Bollocks to Bolognaise

4th May 2015

Bologna Parma Rimini Ravenna

Bologna: that oldest University city in Europe; a city of a million (ordinary) bicycles with helmetless riders (only the lycra-clad racing-types wear them); a city of beggary, penury and a landed gentry who just may, or may not, be mafiosa – we are never going to know. Certainly, many look privileged.

Ah, the bollocks. Well, you will see them lying next to the tongues, the hearts, the livers, the tripe, the brains, oxtail etc. at any good fresh meat shop. The Bolognaise . . ? Sauce, of course, this is its home town, mmm. But following a day trip to the very interesting port city of Ravenna, we took the rail to Parma for the day. Yep, Parma ham and Parmesan cheese: the real McCoy and we have to admit that both of these products (and the many more we indulged in) have never tasted better. To purchase any of these in Perth can only lead to disappointment subsequent to this experience. The Italians really do excel in cuisine (not just cold meats), and that’s hard for me to admit after raving about Spanish food for so long. But we intend to make the best of Spain’s food anyway. Parma, another major university town, has stunning architecture too. I really do wonder about people’s obsession with Rome – perhaps it is just its fame (and oops, I see I miss-spelt ‘Sistine’ in the last letter – tch tch tch).
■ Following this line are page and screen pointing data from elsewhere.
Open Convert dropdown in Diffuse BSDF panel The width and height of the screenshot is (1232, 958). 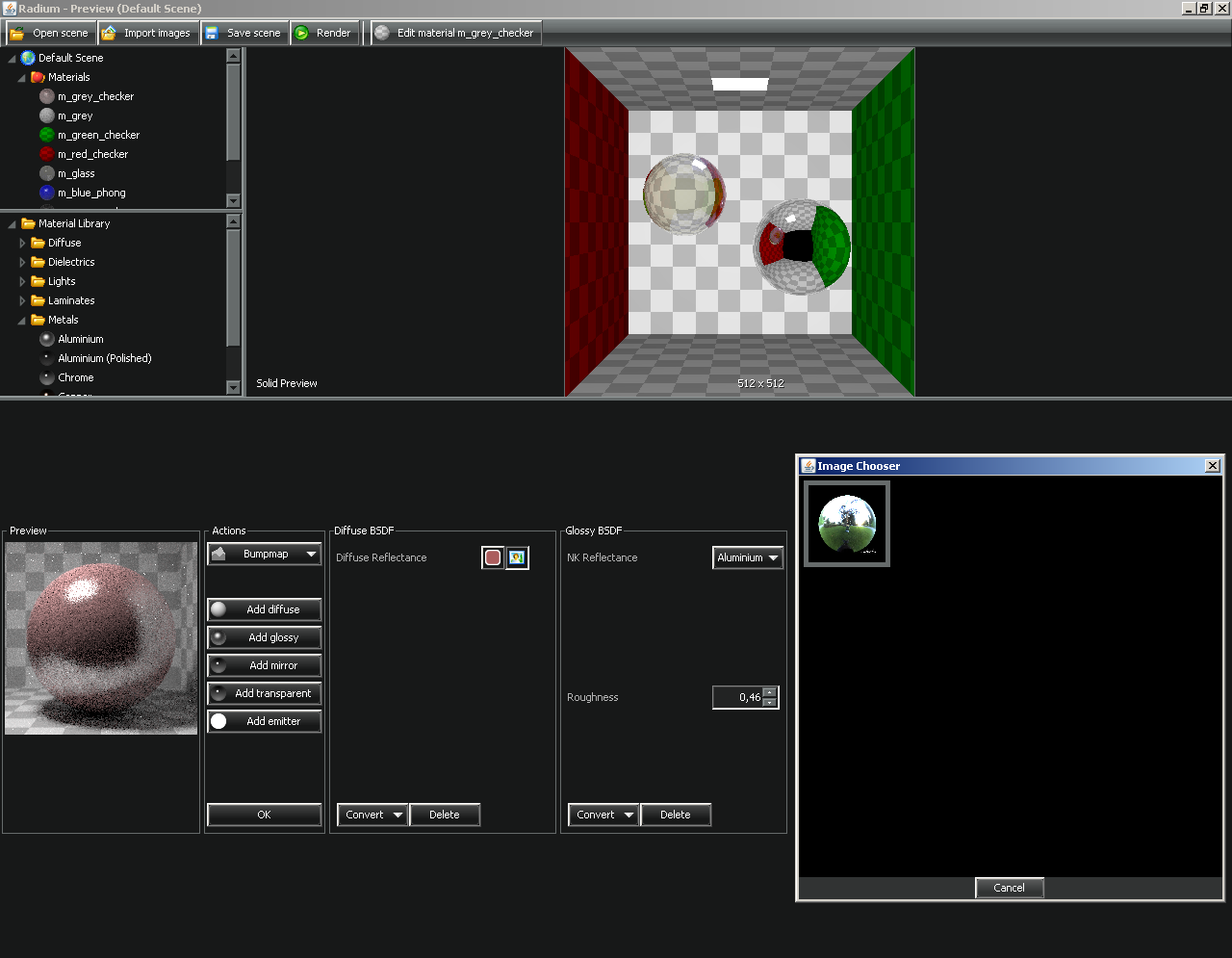pyautogui.click(x=372, y=815)
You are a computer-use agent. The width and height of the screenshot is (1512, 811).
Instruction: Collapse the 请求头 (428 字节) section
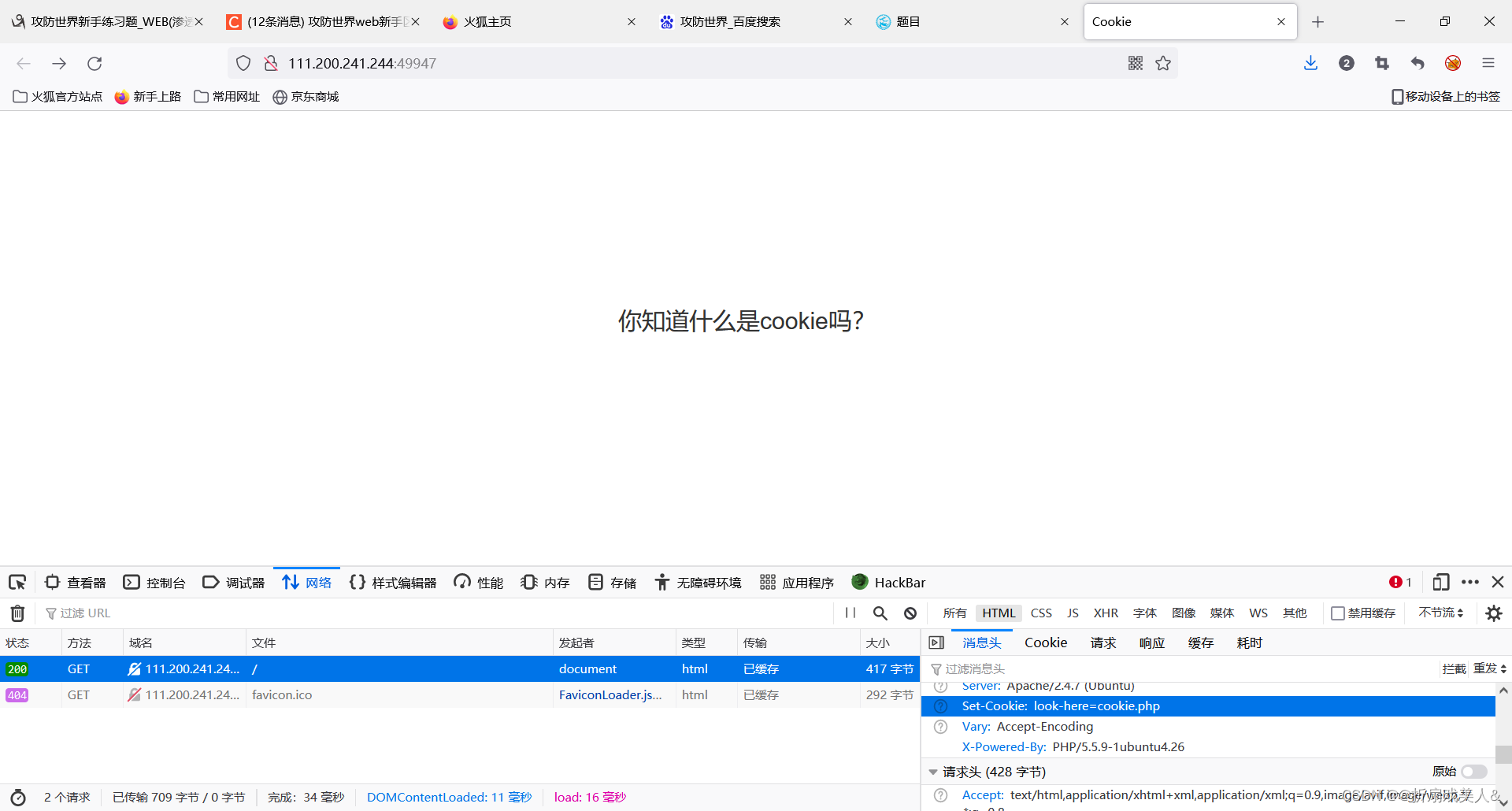(x=933, y=772)
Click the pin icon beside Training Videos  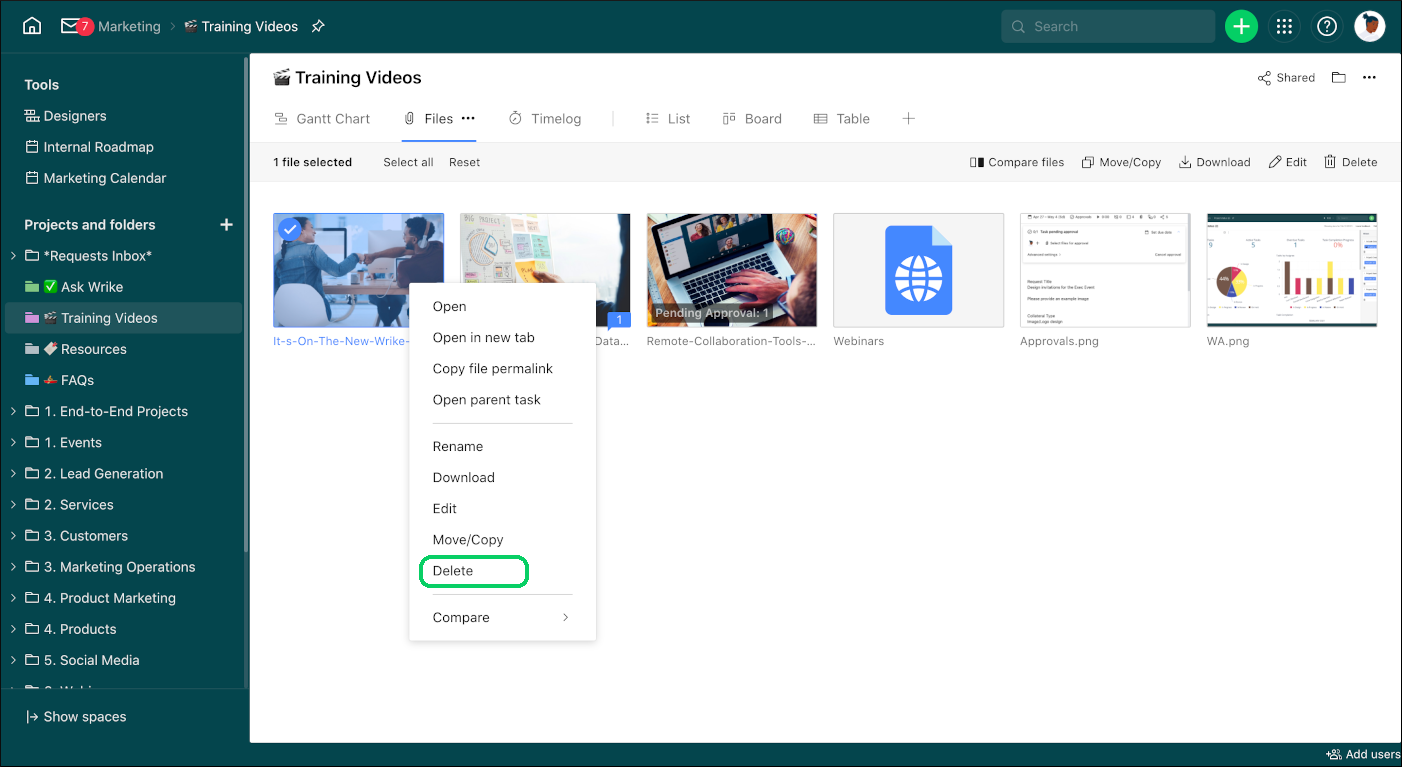(x=318, y=27)
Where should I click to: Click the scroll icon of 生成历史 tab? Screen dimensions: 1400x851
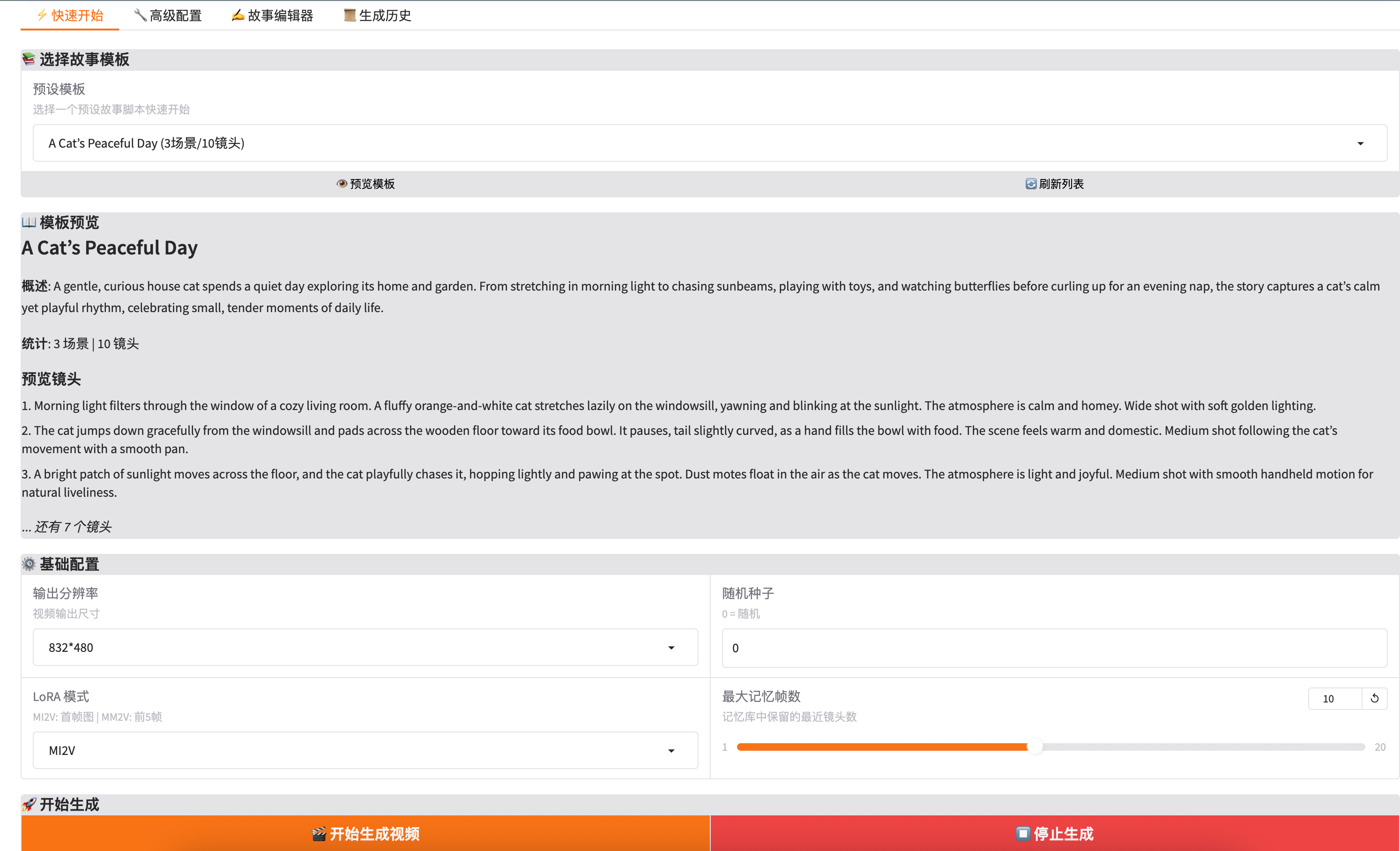(350, 15)
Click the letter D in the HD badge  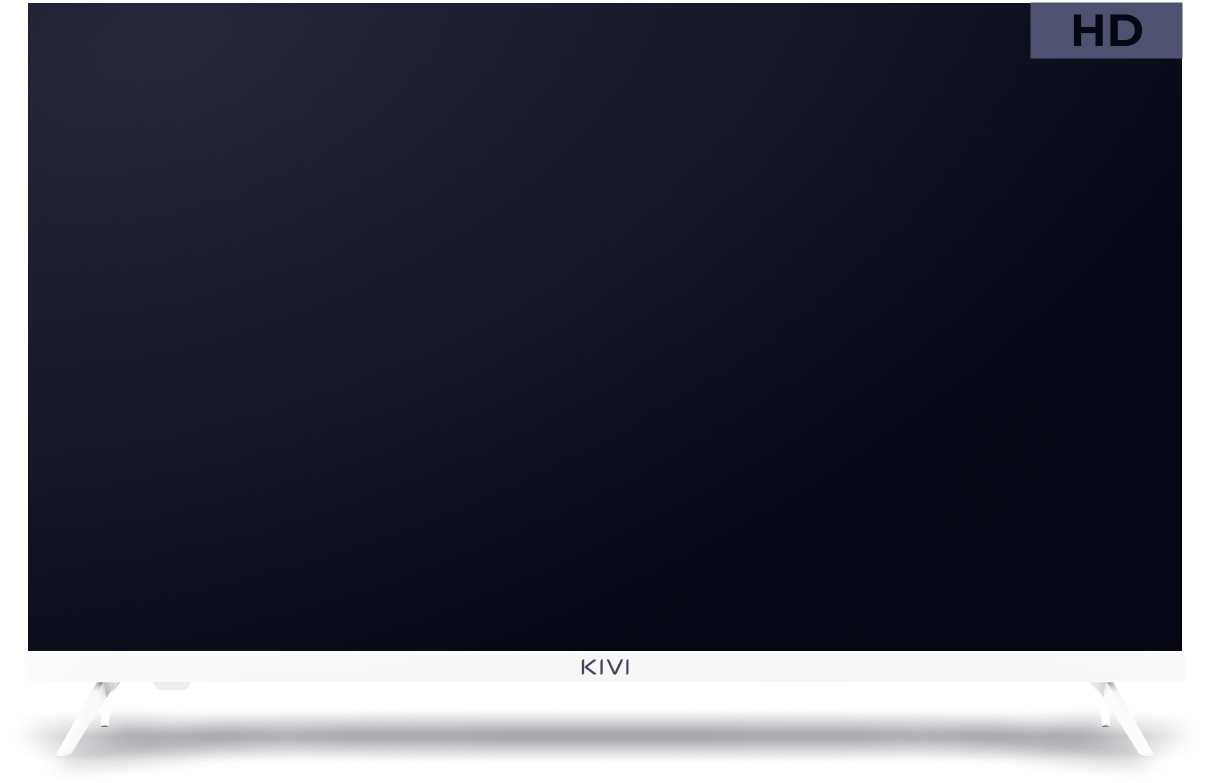[x=1125, y=32]
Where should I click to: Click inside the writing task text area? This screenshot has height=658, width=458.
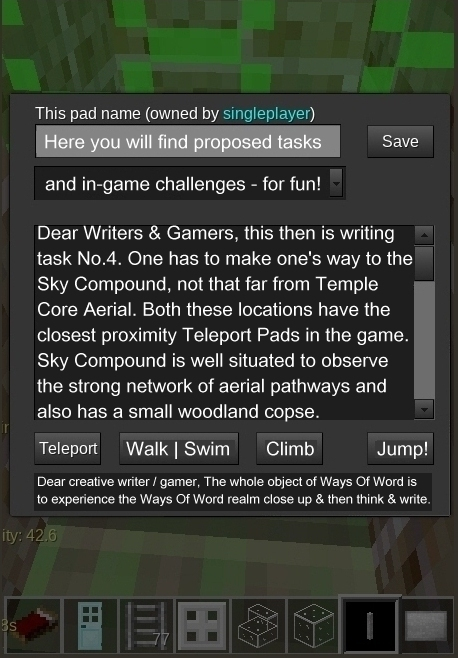click(x=225, y=322)

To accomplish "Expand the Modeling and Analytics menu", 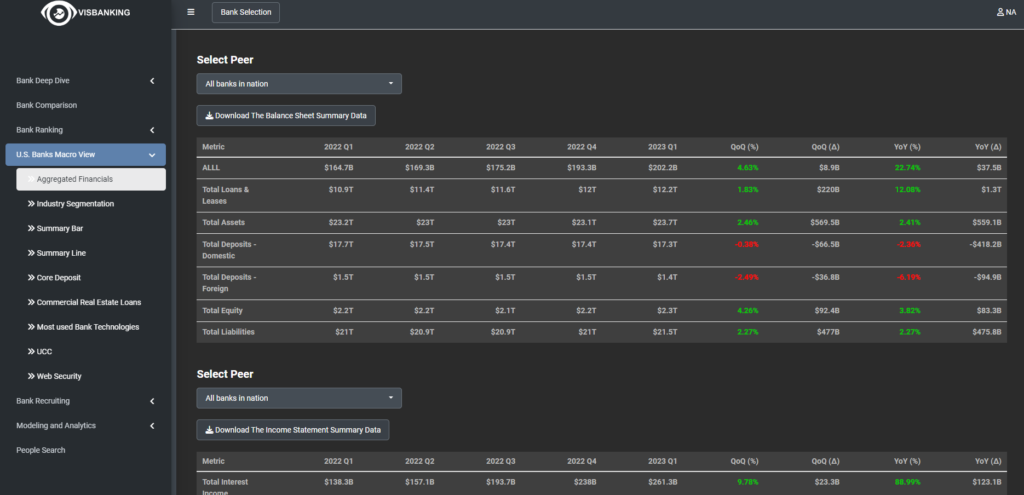I will [x=151, y=426].
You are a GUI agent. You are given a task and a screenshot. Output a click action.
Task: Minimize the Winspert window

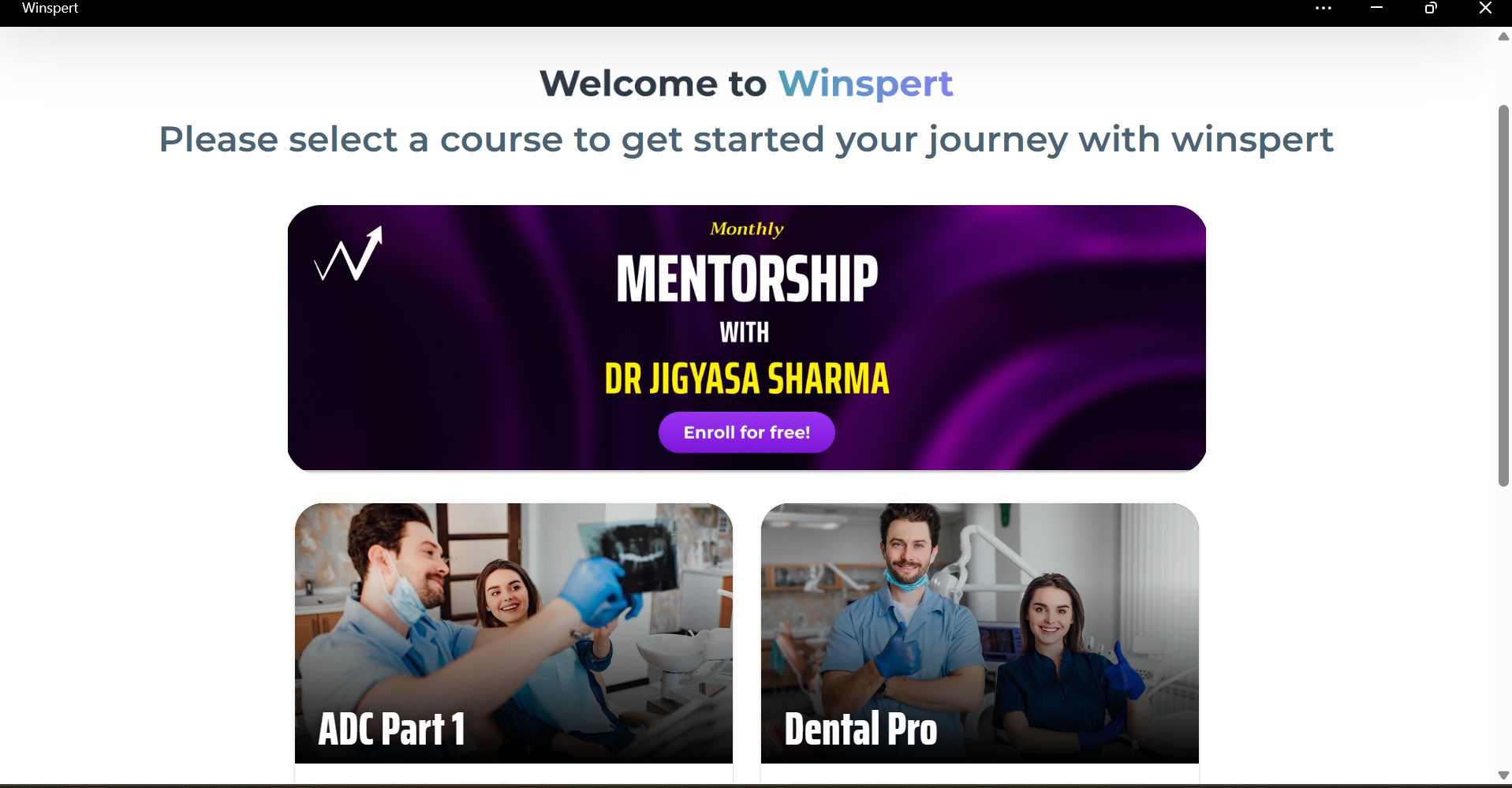pos(1376,8)
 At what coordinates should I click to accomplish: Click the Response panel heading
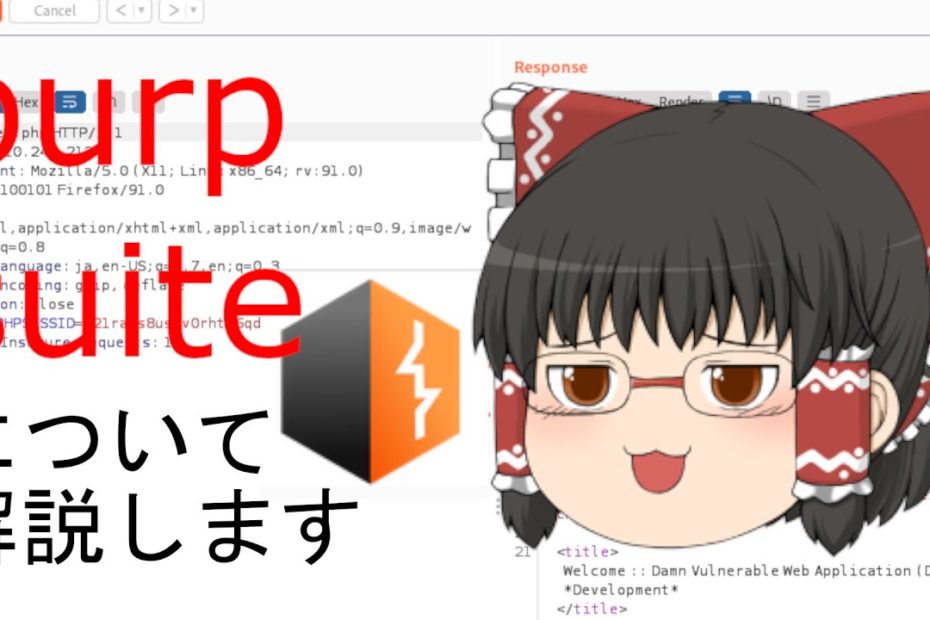coord(550,67)
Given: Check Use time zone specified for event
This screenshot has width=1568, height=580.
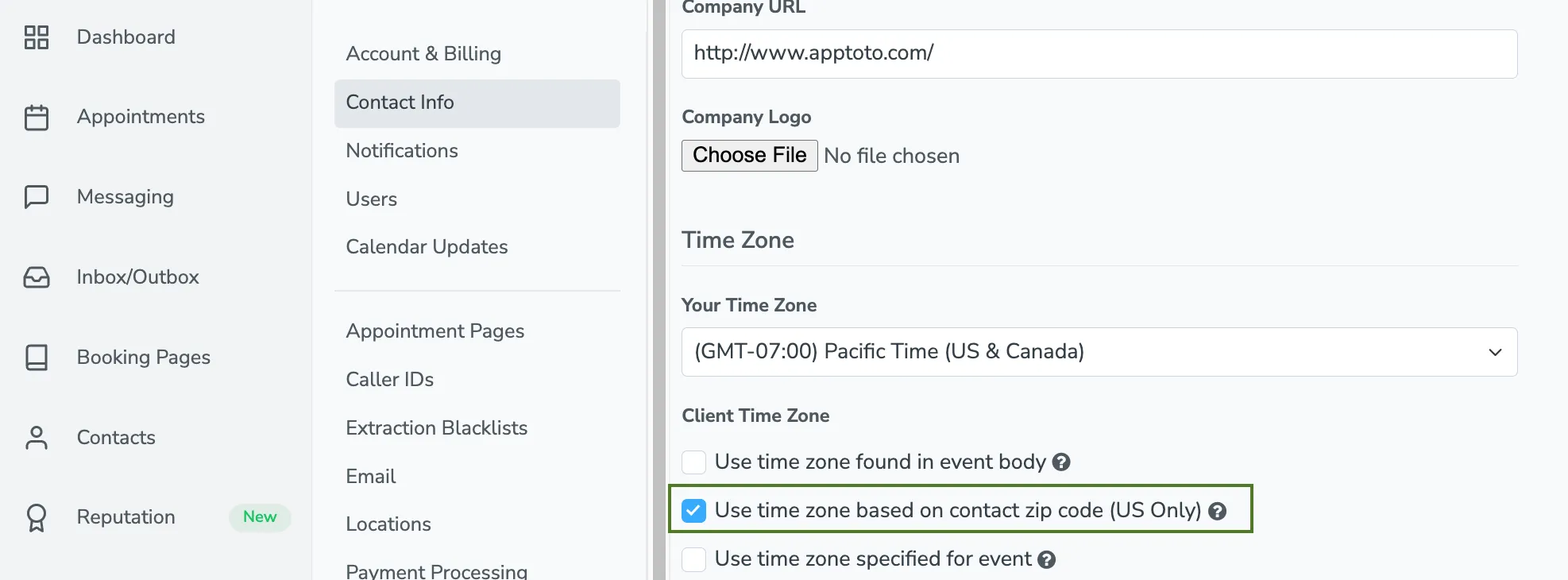Looking at the screenshot, I should point(693,559).
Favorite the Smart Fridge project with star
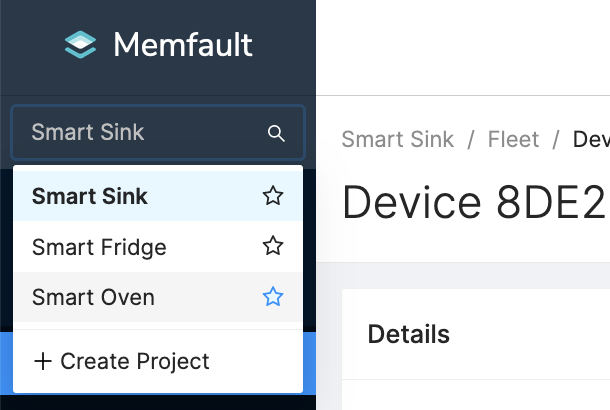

A hard life: Our hotel for the first 6 nights is in quite a rural setting (but still with busy roads) in this verdant, intensely-farmed region. Each village housing block too (nothing over 5 stories), has well-tended garden allotments  To reach the bus stop to get us to town we walk a kilometre along a footpath that borders young wheat fields, shaded by mature, tall plane and poplar trees. Each day, not 500 metres from the hotel we pass a young, slender maiden who stands patiently at the roadside wearing a tube dress, the shortness of which leaves no doubt as to what wares she is selling. We are on nodding terms now. She is young, with a tiny body but her face seems much older and her smile somewhat tortured – embarrassment? I would love to talk with her, to know her history as in this Europe she could have come from anywhere and her story is bound to be interesting (but undoubtedly tragic). Another young lady paces at the opposite side of this busy highway, and last night on our return there were six of them grouped in the same place, while two, also young ones, paced idly by the front of our hotel’s broad car park and entrance. While I couldn’t imagine this hotel having any official connection to these hookers, there is clearly a link; this is a busy hotel, its customers largely businessmen and those attending conferences within. Hmmm.

What sweet-tooth folk these Italians are, but while that may be construed as a negative, when it comes to creating renewable energy sources, their hearts are in the right place: there are banks and banks – fields upon fields of solar panels out there in the countryside. This and a few other things I won’t go into here lest I sound too critical, have me doubting the wisdom and quality of our Australian (and NZ) governance.

The black migrants who don’t drown in the attempt to get here are present in Bologna too, many simply asking any and everybody for money. But they compete with many home-grown destitutes – not that Perth, in that oh-so-lucky country, isn’t without its destitute beggars. As usual, they present a moral dilemma and so far we have resisted giving anything to anybody.